A few other core themes worth touching on included the need for more communication for development skills training at various levels and amongst different groups. It was generally felt that financial investment in communication needs to increase significantly and that much more work needs to be done to create and/or strengthen enabling policy and legal environments for communication. Finally, there was a sense that none of this would happen unless communicators continued to advocate for the goals of the WCCD. To do this effectively, many focused on the need to build and strengthen partnerships and networks.

It is fair to say that there was a spirit of seeking synergies, similarities and shared objectives. The 'field' as represented by the participants felt like a place where there is growing consensus on many basic principles. On the whole the importance of participation as well as questions of ownership, sustainability, control and power were universally embraced and arose as strong themes throughout the WCCD. There was also an emerging sense that we need to both understand communication as a right, and approach communication for development using a rights-based framework.
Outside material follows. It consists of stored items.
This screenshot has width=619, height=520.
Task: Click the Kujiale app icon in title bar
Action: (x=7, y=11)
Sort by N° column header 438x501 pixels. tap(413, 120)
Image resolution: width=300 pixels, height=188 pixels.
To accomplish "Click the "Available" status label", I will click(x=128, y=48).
Here are a few participant voices:

"Communication is probably the most powerful way of bringing about social change." - Anonymous

"Decision-makers are aware of the importance and power of communication and see the need for funding any communication initiative that is used to enhance the type of work that they are trying to promote. They may not, however be interested in fostering participatory communication for the very fact that fostering participation can lead to change and dissent - not, in reality part of the agenda." - Wendy Quarry

"The mistake was not to put the people and the community first, so there was a lack of ownership and trust. Now we need to give people opportunities to ask questions. If we empower the people, they will find their own gatekeepers and use them to intervene when our children are not immunized." - Community leader, Imo

"The capacity to receive information, to debate and to express ones own ideas and needs is a right in itself and also an essential part of people’s ability to lift themselves out of poverty and participate in the life of their society." - Panos

"A person who has had an experience is the one who narrates the story well" - Rwandan saying

"We should recognize that bad development communication is worse than no communication at all". Garth Japhet

Excerpt from the Rome Consensus:

Communication is essential to human, social and economic development. At the heart of communication for development is participation and ownership by communities and individuals most affected by poverty and other development issues.
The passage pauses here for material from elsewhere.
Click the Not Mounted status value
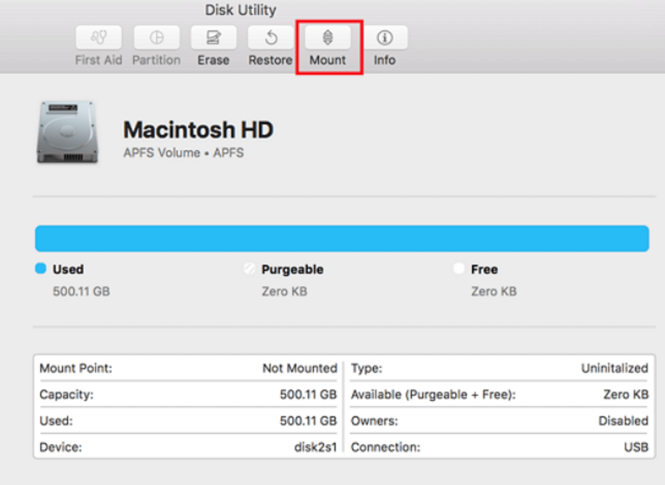The height and width of the screenshot is (485, 665). coord(300,368)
The overall WCCD recommendations in the Rome Consensus [click here for the PDF] set the following broad priorities:

  • national development policies should include communication for development
  • development organisations need to incorporate communication for development as a central part of their programming from inception
  • communication for development capacity has to be strengthened within countries and organisations at all levels
  • more financial investment is needed
  • policies and legislation need to create an enabling environment
  • communication for development programmes need strong and ongoing monitoring and evaluation indicators and methods
  • partnerships and networks promoting communication for development are needed at international, national and local levels
  • communication for development needs to adopt a rights-based approach.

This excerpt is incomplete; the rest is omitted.